# LISTED RECORDS:

........

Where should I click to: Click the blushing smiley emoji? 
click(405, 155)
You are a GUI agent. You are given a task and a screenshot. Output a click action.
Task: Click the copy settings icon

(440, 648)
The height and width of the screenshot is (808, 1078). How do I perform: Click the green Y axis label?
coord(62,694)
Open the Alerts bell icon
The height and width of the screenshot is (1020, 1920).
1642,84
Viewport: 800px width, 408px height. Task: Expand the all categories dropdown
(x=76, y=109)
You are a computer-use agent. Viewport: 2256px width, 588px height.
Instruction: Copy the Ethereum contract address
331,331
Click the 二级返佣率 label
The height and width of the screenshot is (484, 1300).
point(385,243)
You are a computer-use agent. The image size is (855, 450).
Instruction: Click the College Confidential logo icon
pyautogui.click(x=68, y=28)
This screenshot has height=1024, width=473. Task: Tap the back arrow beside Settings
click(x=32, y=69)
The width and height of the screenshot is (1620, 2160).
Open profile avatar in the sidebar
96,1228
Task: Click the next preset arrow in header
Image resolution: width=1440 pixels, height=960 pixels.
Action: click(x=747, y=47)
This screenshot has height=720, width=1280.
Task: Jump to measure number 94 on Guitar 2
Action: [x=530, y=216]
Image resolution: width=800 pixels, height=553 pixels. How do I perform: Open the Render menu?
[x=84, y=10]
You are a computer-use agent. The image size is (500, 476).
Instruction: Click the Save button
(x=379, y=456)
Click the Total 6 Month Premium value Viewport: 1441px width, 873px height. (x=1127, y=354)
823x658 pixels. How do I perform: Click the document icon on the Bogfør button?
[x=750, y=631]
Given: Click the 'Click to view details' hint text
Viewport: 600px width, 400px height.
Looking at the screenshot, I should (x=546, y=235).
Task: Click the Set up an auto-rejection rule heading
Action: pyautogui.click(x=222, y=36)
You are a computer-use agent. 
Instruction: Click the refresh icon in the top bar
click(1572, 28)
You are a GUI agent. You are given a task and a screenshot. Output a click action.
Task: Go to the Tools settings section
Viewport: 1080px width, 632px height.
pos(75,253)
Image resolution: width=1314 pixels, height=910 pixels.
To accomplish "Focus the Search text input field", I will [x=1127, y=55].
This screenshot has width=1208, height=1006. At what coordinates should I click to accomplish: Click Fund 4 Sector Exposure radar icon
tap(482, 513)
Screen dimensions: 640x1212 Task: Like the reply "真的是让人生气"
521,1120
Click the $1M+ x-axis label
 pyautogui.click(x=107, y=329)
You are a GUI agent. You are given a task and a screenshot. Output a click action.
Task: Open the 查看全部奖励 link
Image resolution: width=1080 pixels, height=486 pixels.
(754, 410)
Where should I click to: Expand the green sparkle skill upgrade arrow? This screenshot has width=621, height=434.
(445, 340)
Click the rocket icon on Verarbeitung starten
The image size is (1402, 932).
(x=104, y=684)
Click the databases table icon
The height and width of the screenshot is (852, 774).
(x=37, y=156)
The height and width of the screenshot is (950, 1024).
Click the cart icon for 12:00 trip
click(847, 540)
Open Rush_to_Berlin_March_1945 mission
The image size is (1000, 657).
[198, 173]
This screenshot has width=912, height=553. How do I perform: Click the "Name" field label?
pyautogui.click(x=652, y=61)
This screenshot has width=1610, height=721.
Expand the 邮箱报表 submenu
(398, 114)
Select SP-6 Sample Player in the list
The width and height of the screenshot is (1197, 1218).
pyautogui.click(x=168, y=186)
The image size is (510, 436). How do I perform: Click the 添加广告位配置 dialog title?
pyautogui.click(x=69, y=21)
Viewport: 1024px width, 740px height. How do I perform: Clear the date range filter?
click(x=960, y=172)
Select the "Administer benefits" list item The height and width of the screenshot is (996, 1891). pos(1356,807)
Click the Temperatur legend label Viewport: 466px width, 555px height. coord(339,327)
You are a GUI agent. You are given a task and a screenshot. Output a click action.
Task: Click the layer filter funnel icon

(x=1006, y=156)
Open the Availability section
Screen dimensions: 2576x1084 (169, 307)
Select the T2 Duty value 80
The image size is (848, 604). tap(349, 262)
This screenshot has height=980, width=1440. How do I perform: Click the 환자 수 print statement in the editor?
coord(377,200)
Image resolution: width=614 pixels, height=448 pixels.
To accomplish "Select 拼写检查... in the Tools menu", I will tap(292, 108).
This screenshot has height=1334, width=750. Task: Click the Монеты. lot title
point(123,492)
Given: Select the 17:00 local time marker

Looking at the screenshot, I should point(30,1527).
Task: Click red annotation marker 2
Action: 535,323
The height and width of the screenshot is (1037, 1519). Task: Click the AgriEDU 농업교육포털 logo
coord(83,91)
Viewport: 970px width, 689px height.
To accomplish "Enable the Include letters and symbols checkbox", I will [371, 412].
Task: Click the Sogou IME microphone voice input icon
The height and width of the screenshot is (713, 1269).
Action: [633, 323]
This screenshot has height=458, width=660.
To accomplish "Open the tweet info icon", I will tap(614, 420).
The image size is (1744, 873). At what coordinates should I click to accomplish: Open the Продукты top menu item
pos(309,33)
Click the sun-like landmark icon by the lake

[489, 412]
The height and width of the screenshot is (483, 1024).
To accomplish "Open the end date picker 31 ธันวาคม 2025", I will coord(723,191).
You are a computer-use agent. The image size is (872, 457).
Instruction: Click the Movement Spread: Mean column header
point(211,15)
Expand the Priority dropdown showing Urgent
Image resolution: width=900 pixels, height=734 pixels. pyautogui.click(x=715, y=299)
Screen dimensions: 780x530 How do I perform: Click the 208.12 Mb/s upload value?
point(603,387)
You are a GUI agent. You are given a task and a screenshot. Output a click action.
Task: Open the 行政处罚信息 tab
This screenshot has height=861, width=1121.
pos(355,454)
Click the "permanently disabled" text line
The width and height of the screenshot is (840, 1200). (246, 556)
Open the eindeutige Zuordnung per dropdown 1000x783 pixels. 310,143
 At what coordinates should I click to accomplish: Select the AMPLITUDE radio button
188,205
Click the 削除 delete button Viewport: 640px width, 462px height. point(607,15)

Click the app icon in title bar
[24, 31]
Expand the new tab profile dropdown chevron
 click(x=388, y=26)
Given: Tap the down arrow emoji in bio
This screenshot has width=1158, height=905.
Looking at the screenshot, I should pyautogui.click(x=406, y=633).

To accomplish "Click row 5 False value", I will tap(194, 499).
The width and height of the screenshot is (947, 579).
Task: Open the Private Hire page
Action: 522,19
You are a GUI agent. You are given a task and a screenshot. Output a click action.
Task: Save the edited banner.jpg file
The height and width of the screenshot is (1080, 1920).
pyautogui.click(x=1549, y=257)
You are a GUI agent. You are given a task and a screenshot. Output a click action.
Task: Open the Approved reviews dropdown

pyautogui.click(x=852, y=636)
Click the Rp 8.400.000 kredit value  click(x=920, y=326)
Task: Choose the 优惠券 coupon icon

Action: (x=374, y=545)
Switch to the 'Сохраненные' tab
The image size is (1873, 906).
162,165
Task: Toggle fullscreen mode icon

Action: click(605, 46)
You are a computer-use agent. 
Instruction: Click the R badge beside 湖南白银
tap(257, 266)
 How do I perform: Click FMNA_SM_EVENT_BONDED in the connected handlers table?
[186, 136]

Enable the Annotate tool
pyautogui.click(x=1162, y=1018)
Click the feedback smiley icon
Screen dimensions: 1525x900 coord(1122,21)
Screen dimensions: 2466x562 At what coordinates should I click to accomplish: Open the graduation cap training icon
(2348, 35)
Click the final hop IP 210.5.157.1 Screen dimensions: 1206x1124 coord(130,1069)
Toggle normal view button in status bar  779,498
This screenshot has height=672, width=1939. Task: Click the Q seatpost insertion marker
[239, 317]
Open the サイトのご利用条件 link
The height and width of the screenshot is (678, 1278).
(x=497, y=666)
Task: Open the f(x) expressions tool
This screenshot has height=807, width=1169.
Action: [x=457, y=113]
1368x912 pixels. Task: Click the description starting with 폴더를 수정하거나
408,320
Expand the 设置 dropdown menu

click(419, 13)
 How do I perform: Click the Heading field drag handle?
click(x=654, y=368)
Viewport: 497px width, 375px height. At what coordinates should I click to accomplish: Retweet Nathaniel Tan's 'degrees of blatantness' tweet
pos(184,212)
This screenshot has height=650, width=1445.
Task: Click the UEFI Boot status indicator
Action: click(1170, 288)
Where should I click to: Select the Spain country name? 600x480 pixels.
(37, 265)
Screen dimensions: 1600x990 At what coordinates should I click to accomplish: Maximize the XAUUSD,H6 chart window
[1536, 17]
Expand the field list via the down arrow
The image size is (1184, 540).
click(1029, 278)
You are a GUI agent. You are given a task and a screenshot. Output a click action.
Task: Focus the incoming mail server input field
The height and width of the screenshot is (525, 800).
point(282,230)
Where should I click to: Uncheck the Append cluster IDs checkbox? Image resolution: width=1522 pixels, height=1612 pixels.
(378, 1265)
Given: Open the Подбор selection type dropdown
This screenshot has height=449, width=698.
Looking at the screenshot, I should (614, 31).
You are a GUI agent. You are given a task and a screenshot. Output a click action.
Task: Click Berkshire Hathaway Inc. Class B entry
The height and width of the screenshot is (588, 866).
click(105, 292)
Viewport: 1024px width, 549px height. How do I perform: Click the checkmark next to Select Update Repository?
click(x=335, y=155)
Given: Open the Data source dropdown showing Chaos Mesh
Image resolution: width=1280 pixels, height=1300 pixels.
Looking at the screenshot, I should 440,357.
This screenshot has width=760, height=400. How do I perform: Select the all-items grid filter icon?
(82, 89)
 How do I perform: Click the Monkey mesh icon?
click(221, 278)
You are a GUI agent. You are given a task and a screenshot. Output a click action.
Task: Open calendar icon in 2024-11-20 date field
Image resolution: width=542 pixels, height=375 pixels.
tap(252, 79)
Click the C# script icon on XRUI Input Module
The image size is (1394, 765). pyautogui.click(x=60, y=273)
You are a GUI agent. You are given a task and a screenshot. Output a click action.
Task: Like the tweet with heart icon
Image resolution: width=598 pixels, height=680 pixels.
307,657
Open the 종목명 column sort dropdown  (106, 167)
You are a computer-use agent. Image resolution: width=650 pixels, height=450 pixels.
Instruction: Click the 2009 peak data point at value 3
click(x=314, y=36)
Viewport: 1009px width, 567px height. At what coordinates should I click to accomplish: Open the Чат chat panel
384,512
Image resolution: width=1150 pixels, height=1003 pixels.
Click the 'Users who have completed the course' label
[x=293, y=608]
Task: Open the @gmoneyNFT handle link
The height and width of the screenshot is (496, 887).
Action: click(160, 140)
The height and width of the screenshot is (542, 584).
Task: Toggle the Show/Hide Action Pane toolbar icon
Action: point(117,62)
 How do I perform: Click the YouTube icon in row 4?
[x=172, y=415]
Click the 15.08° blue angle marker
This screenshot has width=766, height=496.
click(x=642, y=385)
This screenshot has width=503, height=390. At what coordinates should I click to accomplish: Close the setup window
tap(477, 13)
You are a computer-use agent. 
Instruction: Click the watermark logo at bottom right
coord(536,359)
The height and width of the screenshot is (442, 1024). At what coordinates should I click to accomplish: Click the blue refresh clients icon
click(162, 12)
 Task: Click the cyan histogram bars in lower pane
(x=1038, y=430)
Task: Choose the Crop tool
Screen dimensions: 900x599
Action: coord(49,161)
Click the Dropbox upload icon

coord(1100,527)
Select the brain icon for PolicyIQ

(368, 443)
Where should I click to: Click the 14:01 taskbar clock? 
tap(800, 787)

........

# TASK ITEM:
Of the entries above, transcribe exactly those lines that fall between the line containing "Viewport: 1080px width, 632px height." and the line containing "(996, 1891). pos(1356,807)", together with those two lines.

# SOLUTION TO THIS PROBLEM:
Viewport: 1080px width, 632px height.
pos(75,253)
Image resolution: width=1314 pixels, height=910 pixels.
To accomplish "Focus the Search text input field", I will [x=1127, y=55].
This screenshot has width=1208, height=1006. At what coordinates should I click to accomplish: Click Fund 4 Sector Exposure radar icon
tap(482, 513)
Screen dimensions: 640x1212 Task: Like the reply "真的是让人生气"
521,1120
Click the $1M+ x-axis label
 pyautogui.click(x=107, y=329)
You are a GUI agent. You are given a task and a screenshot. Output a click action.
Task: Open the 查看全部奖励 link
Image resolution: width=1080 pixels, height=486 pixels.
(754, 410)
Where should I click to: Expand the green sparkle skill upgrade arrow? This screenshot has width=621, height=434.
(445, 340)
Click the rocket icon on Verarbeitung starten
The image size is (1402, 932).
(x=104, y=684)
Click the databases table icon
The height and width of the screenshot is (852, 774).
(x=37, y=156)
The height and width of the screenshot is (950, 1024).
Click the cart icon for 12:00 trip
click(847, 540)
Open Rush_to_Berlin_March_1945 mission
The image size is (1000, 657).
[198, 173]
This screenshot has width=912, height=553. How do I perform: Click the "Name" field label?
pyautogui.click(x=652, y=61)
This screenshot has width=1610, height=721.
Expand the 邮箱报表 submenu
(398, 114)
Select SP-6 Sample Player in the list
The width and height of the screenshot is (1197, 1218).
pyautogui.click(x=168, y=186)
The image size is (510, 436). How do I perform: Click the 添加广告位配置 dialog title?
pyautogui.click(x=69, y=21)
Viewport: 1024px width, 740px height. How do I perform: Clear the date range filter?
click(x=960, y=172)
Select the "Administer benefits" list item The height and width of the screenshot is (996, 1891). pos(1356,807)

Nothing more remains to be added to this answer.